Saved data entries
+ + +

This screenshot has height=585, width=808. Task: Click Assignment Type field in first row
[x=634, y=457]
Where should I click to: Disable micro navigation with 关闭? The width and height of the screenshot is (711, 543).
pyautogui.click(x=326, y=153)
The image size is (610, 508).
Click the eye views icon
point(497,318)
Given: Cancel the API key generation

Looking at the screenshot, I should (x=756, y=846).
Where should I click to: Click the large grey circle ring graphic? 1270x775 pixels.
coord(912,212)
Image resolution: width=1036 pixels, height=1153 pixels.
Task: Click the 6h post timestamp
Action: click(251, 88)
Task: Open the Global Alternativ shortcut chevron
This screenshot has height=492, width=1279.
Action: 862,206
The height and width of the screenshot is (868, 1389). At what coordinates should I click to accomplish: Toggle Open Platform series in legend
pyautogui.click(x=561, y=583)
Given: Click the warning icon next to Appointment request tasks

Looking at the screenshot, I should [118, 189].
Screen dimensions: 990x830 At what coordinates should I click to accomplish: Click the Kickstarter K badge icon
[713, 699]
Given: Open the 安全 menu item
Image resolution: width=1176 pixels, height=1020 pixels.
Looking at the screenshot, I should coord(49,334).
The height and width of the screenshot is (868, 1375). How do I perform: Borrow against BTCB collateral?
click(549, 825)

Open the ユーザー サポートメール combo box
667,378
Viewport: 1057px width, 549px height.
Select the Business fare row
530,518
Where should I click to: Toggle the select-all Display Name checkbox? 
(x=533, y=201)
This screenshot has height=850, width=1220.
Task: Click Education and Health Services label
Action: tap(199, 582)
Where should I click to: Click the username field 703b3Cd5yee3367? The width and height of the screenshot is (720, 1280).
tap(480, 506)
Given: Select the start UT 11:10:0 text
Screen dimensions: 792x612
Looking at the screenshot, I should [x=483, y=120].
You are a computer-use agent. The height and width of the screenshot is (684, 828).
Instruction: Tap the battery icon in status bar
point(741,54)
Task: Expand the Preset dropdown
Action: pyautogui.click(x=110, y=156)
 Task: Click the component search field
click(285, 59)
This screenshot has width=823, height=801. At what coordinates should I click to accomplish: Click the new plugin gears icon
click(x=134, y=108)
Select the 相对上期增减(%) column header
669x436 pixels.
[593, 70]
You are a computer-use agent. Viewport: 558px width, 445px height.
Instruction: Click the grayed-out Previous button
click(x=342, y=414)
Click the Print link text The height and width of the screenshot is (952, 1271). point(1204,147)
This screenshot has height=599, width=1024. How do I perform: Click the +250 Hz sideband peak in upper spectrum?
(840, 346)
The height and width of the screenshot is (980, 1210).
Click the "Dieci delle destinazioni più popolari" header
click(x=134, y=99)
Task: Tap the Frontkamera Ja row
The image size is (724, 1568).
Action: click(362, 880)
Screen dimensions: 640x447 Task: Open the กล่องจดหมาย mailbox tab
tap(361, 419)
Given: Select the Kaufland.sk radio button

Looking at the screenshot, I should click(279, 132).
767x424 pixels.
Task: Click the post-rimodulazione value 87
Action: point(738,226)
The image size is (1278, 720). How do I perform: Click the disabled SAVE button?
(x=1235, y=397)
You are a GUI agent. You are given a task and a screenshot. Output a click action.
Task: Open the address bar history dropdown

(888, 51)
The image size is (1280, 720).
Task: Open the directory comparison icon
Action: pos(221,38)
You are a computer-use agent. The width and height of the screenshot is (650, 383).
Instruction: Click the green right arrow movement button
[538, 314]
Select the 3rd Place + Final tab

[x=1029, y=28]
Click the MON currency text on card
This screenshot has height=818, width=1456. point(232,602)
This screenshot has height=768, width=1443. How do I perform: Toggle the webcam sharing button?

+ + +

Reproduce only the lines above spanning from the line containing "The height and width of the screenshot is (868, 1389)." through the line containing "Given: Select the start UT 11:10:0 text", word for word.

The height and width of the screenshot is (868, 1389). At what coordinates should I click to accomplish: Toggle Open Platform series in legend
pyautogui.click(x=561, y=583)
Given: Click the warning icon next to Appointment request tasks

Looking at the screenshot, I should [118, 189].
Screen dimensions: 990x830 At what coordinates should I click to accomplish: Click the Kickstarter K badge icon
[713, 699]
Given: Open the 安全 menu item
Image resolution: width=1176 pixels, height=1020 pixels.
Looking at the screenshot, I should coord(49,334).
The height and width of the screenshot is (868, 1375). How do I perform: Borrow against BTCB collateral?
click(549, 825)

Open the ユーザー サポートメール combo box
667,378
Viewport: 1057px width, 549px height.
Select the Business fare row
530,518
Where should I click to: Toggle the select-all Display Name checkbox? 
(x=533, y=201)
This screenshot has height=850, width=1220.
Task: Click Education and Health Services label
Action: tap(199, 582)
Where should I click to: Click the username field 703b3Cd5yee3367? The width and height of the screenshot is (720, 1280).
tap(480, 506)
Given: Select the start UT 11:10:0 text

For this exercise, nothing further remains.